The following modelling approaches may be helpful (read, and focus on relevant sections) -
https://www.kaggle.com/code/jeremyd/titanic-logistic-regression-in-r
https://www.kaggle.com/code/hillabehar/titanic-analysis-with-r/report
In this section I will attempt to obtain a prediction accuracy of 80% or greater while implementing an additional variable(s) to the inherent variables of Pclass, sex, and age. OLS assumptions include linearity, independence of errors, homoscedasticity, and normality of errors, and we must keep them in mind to make sure our eventual predictions are reliable.

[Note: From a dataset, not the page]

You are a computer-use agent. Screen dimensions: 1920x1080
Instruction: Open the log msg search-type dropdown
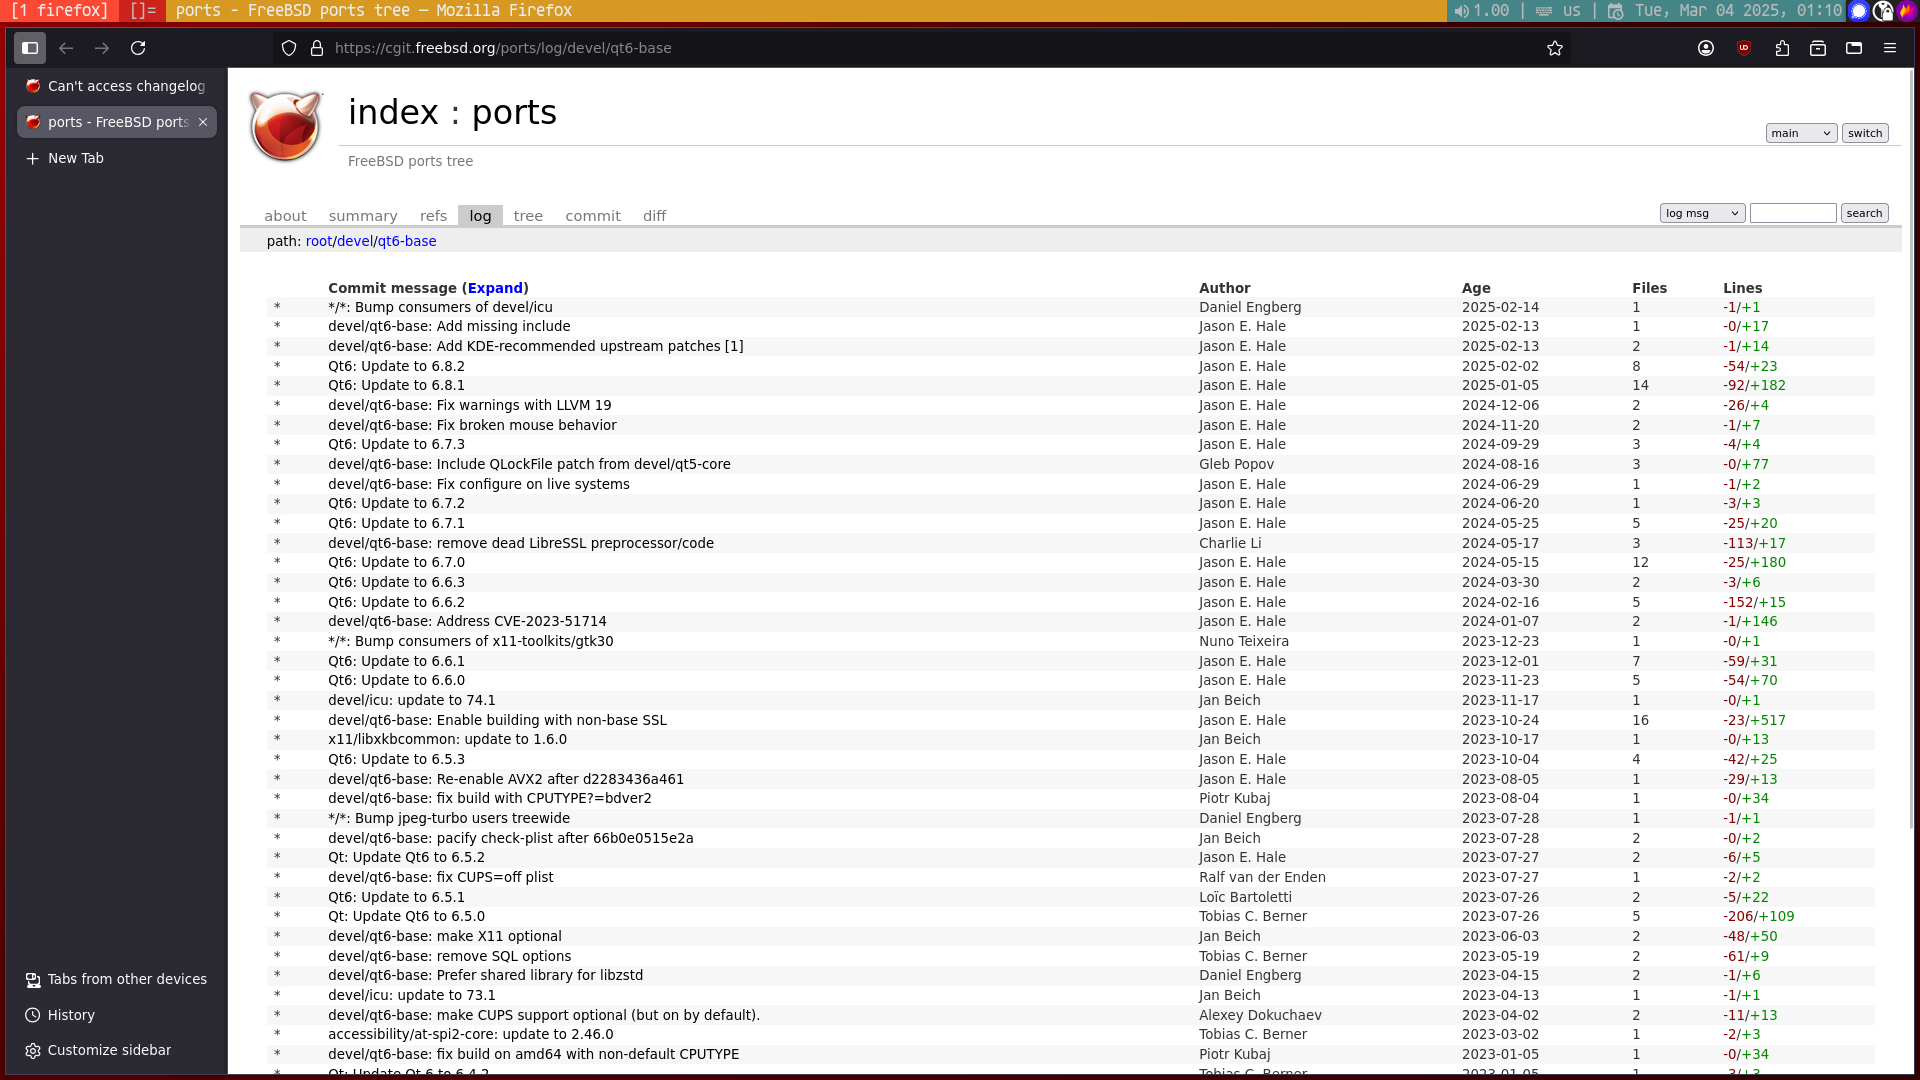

The linear regression model will follow the following equation: \[ Survived = \beta_0 + \beta_1X_p + \beta_2X_s + \beta_3X_a... +\epsilon_i \]
mydata$Age[is.na(mydata$Age)] <- median(mydata$Age, na.rm = TRUE)
mydata$log_Fare <- log(mydata$Fare +1)
ols_two <- lm(mydata$Survived ~ mydata$Pclass + mydata$Sex + mydata$SibSp + mydata$Age + mydata$log_Fare + mydata$Embarked + mydata$Parch)
summary(ols_two)
##
## Call:
## lm(formula = mydata$Survived ~ mydata$Pclass + mydata$Sex + mydata$SibSp +
## mydata$Age + mydata$log_Fare + mydata$Embarked + mydata$Parch)
##
## Residuals:
## Min 1Q Median 3Q Max
## -1.07607 -0.19712 -0.09409 0.24102 0.99873
##
## Coefficients:
## Estimate Std. Error t value Pr(>|t|)
## (Intercept) 1.631911 0.130890 12.468 < 2e-16 ***
## mydata$Pclass -0.143082 0.023961 -5.971 3.41e-09 ***
## mydata$Sex -0.497412 0.028417 -17.504 < 2e-16 ***
## mydata$SibSp -0.052215 0.013993 -3.731 0.000203 ***
## mydata$Age -0.005841 0.001078 -5.419 7.72e-08 ***
## mydata$log_Fare 0.050414 0.021904 2.302 0.021588 *
## mydata$EmbarkedQ 0.002694 0.055250 0.049 0.961127
## mydata$EmbarkedS -0.054766 0.034442 -1.590 0.112169
## mydata$Parch -0.025071 0.018721 -1.339 0.180868
## ---
## Signif. codes: 0 '***' 0.001 '**' 0.01 '*' 0.05 '.' 0.1 ' ' 1
##
## Residual standard error: 0.3787 on 880 degrees of freedom
## (2 observations deleted due to missingness)
## Multiple R-squared: 0.3989, Adjusted R-squared: 0.3934
## F-statistic: 73 on 8 and 880 DF, p-value: < 2.2e-16
log_model <- glm(Survived ~ Pclass + Sex + SibSp + Age + Embarked + Fare + Parch,
data = mydata,
family = binomial)
summary(log_model)
##
## Call:
## glm(formula = Survived ~ Pclass + Sex + SibSp + Age + Embarked +
## Fare + Parch, family = binomial, data = mydata)
##
## Coefficients:
## Estimate Std. Error z value Pr(>|z|)
## (Intercept) 7.966842 0.668551 11.917 < 2e-16 ***
## Pclass -1.098660 0.143543 -7.654 1.95e-14 ***
## Sex -2.719922 0.200663 -13.555 < 2e-16 ***
## SibSp -0.324239 0.108889 -2.978 0.0029 **
## Age -0.039330 0.007845 -5.013 5.35e-07 ***
## EmbarkedQ -0.062831 0.381463 -0.165 0.8692
## EmbarkedS -0.411475 0.236604 -1.739 0.0820 .
## Fare 0.001940 0.002374 0.817 0.4138
## Parch -0.088638 0.118505 -0.748 0.4545
## ---
## Signif. codes: 0 '***' 0.001 '**' 0.01 '*' 0.05 '.' 0.1 ' ' 1
##
## (Dispersion parameter for binomial family taken to be 1)
##
## Null deviance: 1182.82 on 888 degrees of freedom
## Residual deviance: 784.93 on 880 degrees of freedom
## (2 observations deleted due to missingness)
## AIC: 802.93
##
## Number of Fisher Scoring iterations: 5
prediction <- predict(log_model, mydata, type = 'response')
survival_prediction <- ifelse(prediction > .6, 1, 0)
confusion_matrix_three <- table(predicted = survival_prediction, actual = mydata$Survived)
accuracy_three <- sum(diag(confusion_matrix_three)) / sum(confusion_matrix_three)
accuracy_three
## [1] 0.8143982
I struggled to get an accuracy above 80% until I pivoted to using a logistic regression model. I think the logistic model is suited for this problem given the binary nature of the variable we are looking at (survival). Looking at the summary of this model we see that class and sex variables have the most pronounced relationships with survival in a negative context. Certain other variables such as fare lack a relationship with survival, and have no correlation. We can see that adding other variables other than class, sex, and age to this model lead to increase accuracy, albeit not by that much.